Monday, October 26, 2009

Will I ever meet Mr. Right?



They say you'll find love when you least expect it.

Well, this is me, least expecting it. C'mon, I know there's knight out there who wants to sweep me off my feet. I'm young(ish), I'm attractive, I'm covered in homemade tattoos. What's not to love?

Sure, I'm a bit much to handle, getting arrested and all. (BTW, that bitch had it coming, looking at me like that. I put a screwdriver through her Achilles like a hot knife through butter.) And yes, 187 isn't my IQ. It's cop-code for murder (and a helliva movie starring Sam Jackson).

But I'm also a girl, standing in front of a boy, asking her to love him. (Top ten fave Julie film for sure!). So, what do you say, police dispatch photographer?

Why not take a chance on me?


Monday, October 12, 2009

Did I go too far?


And I don't mean about hitting that reporter at last weekend's Tea Party. That greasy East Cost liberal had it coming. Hit the road, "The Weekly Standard"... sell your commie wares someplace else!
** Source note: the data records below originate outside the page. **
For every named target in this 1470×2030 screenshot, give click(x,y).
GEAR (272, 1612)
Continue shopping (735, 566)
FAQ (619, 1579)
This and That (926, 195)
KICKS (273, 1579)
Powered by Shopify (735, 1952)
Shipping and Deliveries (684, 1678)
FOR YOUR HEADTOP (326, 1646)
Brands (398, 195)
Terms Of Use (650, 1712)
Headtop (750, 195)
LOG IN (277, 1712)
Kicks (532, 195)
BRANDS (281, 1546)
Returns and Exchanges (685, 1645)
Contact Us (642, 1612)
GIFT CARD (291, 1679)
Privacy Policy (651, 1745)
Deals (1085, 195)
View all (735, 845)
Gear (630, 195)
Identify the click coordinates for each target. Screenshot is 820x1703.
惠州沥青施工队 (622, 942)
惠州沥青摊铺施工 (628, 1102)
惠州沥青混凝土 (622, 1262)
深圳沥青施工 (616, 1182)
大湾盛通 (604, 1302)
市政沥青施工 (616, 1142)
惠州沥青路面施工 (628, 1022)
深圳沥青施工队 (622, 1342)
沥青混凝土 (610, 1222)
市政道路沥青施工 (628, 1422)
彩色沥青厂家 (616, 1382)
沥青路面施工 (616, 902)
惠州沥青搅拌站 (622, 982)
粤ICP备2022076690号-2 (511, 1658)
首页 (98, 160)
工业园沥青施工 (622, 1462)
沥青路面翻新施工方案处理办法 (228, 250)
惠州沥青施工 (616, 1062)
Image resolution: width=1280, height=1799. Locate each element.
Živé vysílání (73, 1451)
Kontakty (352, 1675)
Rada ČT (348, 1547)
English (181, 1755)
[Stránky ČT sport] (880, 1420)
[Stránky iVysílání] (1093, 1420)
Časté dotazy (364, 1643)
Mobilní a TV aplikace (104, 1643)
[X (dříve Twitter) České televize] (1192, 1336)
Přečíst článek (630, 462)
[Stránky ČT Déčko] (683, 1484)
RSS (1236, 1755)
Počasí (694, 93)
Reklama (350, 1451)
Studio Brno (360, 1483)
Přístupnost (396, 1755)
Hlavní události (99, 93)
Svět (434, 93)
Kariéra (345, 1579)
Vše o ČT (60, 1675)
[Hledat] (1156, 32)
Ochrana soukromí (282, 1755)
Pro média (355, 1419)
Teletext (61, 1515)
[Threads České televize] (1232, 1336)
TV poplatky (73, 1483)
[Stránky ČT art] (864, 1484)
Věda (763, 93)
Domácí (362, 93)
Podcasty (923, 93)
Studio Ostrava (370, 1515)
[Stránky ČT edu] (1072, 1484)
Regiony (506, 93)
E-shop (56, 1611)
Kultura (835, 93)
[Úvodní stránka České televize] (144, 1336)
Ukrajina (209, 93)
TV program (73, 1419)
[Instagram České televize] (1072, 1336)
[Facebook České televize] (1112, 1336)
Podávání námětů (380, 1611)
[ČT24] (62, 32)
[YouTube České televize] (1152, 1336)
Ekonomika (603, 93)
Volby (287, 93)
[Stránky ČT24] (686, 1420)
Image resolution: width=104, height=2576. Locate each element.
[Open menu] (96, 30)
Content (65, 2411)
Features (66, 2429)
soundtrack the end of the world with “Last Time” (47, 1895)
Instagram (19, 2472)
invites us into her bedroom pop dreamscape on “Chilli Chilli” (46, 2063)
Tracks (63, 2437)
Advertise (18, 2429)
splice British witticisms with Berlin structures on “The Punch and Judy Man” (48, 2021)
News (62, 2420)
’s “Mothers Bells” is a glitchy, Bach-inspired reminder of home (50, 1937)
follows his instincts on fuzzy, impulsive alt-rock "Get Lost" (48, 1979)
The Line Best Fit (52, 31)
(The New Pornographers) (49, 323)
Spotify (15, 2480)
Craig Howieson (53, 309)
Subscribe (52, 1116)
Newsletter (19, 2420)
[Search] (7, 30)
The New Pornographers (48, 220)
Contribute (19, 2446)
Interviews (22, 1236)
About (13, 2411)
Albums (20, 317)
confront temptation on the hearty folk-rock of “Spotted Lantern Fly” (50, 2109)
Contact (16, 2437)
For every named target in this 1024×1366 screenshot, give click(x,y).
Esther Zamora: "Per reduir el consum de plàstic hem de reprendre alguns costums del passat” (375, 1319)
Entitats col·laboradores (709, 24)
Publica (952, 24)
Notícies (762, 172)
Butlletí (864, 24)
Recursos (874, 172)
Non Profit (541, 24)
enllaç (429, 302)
No, I meant the tattoo. Sure, it's not my first. (My entire back is a kaleidoscopic rendition of Iron Maiden's "Piece Of Mind" album cover.) And I'm planning on several others, including Glenn Beck on my elbow and a silhouette of a lynching on my inner arm. I know... pretty damned cool.

But my forehead. Nazi flag. Strong imagery, for sure. But let's just say that it has hampered my professional pursuits. In fact, the nursery school I applied at showed me the door sans any actual interview. Heck, I couldn't even get hired as a waiter. I offered to wear a headband over it. Truth be told, the headband had a Swastika on it as well, just smaller. And pink. (I'm very concerned about breast cancer.)

I know my hatred of others is an intrinsic part of who I am, but with the Nazi flag emblazoned on my forehead, I might be showing my cards a little too much. I guess there's always work as a pundit on Fox.